People at the top of our cultures may well believe the environment is in danger. However, dealing with the issue will cause them to lose power and status. How many oil corporations do you really expect to honestly look at the problem? Maybe money doesn’t trickle down as per the “trickle down” theory, but fear certainly does. To take care of the environment we will have to use less fossil fuels. Using less fossil fuels means fewer jobs in the oil industry. This means fewer jobs in the car industry and many other industries that rely on oil products. That’s an immediate danger. Whereas climate change will be affecting the grandkids and maybe someone will find a cure in that time without us having to change anything. This is crazy thinking, but it is going through people’s minds.

Frightened people, no matter how smart, are irrational people. You hate them and they just get more frightened, because the threats are mounting. Frightened people aren’t going to change their mind. They are just going to crawl deeper into their holes, quaking in fear.

Domineering egotistical eggheads/Emotionally manipulative egotistical gurus

I can get so mad at both of these sorts that I want to spit tacks. They are both out for power.

Certain eggheads want theirs to be the voice of authority regardless of the subject. They will speak outside of their expertise and expect people to fall down at their feet in agreement. They then get huffy when you question them. They are right in telling you to question the world, but that includes them. They are not magically above reproach, especially when their work is funded by corporate grants. Their behaviour can muddy the waters when it comes to convincing people about real dangers.

Hating these people isn’t helpful because they are capable of useful research. However, we should be expecting more honesty, integrity, and humility from our scientists. Theirs is not the highest calling on the planet. If you want to worship at someone’s feet for the importance of their calling, make sure to send your mom a nice card on Mother’s Day.

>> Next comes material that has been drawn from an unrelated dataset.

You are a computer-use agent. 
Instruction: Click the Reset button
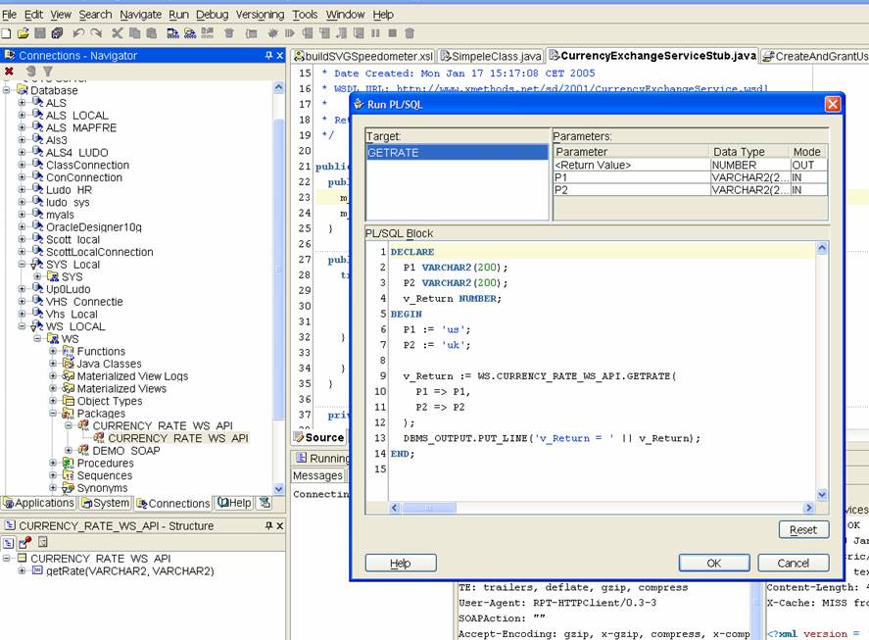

We find gurus in business as well as religion and spirituality. They can take something genuinely worth knowing and convince people to come on board to learn more. They can give lonely people a sense of community and a sense of purpose. Once they have you hooked, like some sort of social drug, you are then used to forward their status and agenda.

Negative attention gives these people more power. How big is Westboro Baptist really? How many people are involved with that group? However every time they do something shocking, it makes international news. This makes them feel important. News stations are told not to pump up stories about suicides and mass killers, because it encourages others to do the same. Do what you can to curb these people. Hold out a hand of compassion to the people trapped inside, so they have some hope of getting out.

The sin (but not the sinner)

I can see the point in “hating the sin, but not the sinner”. I dislike smoking, but I don’t dislike the people who are doing the smoking. However, hatred is the wrong word and the aphorism is applied indiscriminately. Do you hate left-handedness, but love the person? Hating something a person is born with is cruel and nonsensical: whether it be skin colour, gender, body-shape, ability, etc. This aphorism is a whitewashed excuse for hatred. It’s smiling with a weapon hidden behind your back. “See! I’m a good person because I am smiling…just remember I have a weapon.”

Hatred is a waste of your energy. You will never be able to use it to make a better world. You will just make your own life darker. If you use hatred to topple a destructive regime, it will be replaced with another destructive regime. Just look at any number of countries who have been in a cycle of violence for generations. Have your preferences: recognise toxic activities but just move away from them and be yourself. You change things by imagining better, by demonstrating better, by finding peace and joy inside yourself and sharing it. Then when you knock over a wall of darkness, you aren’t even looking at it…you are still moving ahead toward that brighter world because it is already in your hands.